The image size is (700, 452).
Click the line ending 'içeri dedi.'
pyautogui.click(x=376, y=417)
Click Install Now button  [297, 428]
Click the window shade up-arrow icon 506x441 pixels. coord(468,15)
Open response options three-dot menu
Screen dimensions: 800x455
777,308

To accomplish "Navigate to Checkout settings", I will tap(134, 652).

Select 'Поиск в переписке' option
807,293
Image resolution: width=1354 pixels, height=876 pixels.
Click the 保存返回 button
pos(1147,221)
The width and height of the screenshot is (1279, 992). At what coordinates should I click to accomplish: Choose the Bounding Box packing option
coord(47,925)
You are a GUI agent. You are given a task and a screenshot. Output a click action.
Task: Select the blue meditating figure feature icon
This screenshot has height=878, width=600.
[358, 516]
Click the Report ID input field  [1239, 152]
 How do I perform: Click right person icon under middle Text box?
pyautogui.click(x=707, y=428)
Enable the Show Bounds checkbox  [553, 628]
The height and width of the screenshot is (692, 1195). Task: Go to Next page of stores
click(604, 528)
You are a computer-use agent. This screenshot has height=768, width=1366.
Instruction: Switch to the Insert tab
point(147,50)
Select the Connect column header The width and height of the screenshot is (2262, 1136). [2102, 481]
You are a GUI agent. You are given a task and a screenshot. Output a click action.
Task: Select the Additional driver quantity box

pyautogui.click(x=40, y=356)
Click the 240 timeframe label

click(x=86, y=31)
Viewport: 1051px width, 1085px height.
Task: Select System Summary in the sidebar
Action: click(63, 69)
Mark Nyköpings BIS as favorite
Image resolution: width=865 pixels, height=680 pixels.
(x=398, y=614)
|---|
■ **THE PROBLEM**: Please copy, exactly and with nothing else, the lines above beginning at the line that has "Select 'Поиск в переписке' option" and ending with the line that has "Mark Nyköpings BIS as favorite".

■ **WRITTEN SOLUTION**:
Select 'Поиск в переписке' option
807,293
Image resolution: width=1354 pixels, height=876 pixels.
Click the 保存返回 button
pos(1147,221)
The width and height of the screenshot is (1279, 992). At what coordinates should I click to accomplish: Choose the Bounding Box packing option
coord(47,925)
You are a GUI agent. You are given a task and a screenshot. Output a click action.
Task: Select the blue meditating figure feature icon
This screenshot has height=878, width=600.
[358, 516]
Click the Report ID input field  [1239, 152]
 How do I perform: Click right person icon under middle Text box?
pyautogui.click(x=707, y=428)
Enable the Show Bounds checkbox  [553, 628]
The height and width of the screenshot is (692, 1195). Task: Go to Next page of stores
click(604, 528)
You are a computer-use agent. This screenshot has height=768, width=1366.
Instruction: Switch to the Insert tab
point(147,50)
Select the Connect column header The width and height of the screenshot is (2262, 1136). [2102, 481]
You are a GUI agent. You are given a task and a screenshot. Output a click action.
Task: Select the Additional driver quantity box

pyautogui.click(x=40, y=356)
Click the 240 timeframe label

click(x=86, y=31)
Viewport: 1051px width, 1085px height.
Task: Select System Summary in the sidebar
Action: click(63, 69)
Mark Nyköpings BIS as favorite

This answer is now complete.